> _Stated goal_
Arrange everything from the line containing "掘金 (75, 847)" down to the last line, both included, as a JSON list of strings with one string per line and blank lines left out.

-- START Exercise material --

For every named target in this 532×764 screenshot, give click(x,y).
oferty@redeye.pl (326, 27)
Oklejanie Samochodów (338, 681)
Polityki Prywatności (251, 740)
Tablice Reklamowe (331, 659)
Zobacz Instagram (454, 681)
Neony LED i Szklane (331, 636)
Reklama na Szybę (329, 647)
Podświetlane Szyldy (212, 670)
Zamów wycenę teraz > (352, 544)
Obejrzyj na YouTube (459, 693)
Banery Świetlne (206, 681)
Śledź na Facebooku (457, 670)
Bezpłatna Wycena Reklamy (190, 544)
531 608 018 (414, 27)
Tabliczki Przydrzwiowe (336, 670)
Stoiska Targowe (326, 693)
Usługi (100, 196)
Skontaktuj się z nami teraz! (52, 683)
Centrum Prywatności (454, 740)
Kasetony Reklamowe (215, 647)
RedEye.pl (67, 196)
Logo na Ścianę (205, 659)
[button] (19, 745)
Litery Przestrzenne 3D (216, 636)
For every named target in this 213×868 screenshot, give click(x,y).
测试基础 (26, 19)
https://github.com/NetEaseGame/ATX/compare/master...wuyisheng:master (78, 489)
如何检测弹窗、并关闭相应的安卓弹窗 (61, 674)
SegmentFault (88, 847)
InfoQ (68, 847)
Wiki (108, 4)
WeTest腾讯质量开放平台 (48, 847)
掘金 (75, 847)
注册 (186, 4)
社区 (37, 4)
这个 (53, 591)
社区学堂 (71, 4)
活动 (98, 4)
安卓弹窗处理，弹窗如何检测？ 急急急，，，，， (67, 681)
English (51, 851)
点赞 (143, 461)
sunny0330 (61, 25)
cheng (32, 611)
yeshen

-- END Exercise material --

> _Result below_
[
  "掘金 (75, 847)",
  "注册 (186, 4)",
  "社区 (37, 4)",
  "这个 (53, 591)",
  "社区学堂 (71, 4)",
  "活动 (98, 4)",
  "安卓弹窗处理，弹窗如何检测？ 急急急，，，，， (67, 681)",
  "English (51, 851)",
  "点赞 (143, 461)",
  "sunny0330 (61, 25)",
  "cheng (32, 611)",
  "yeshen"
]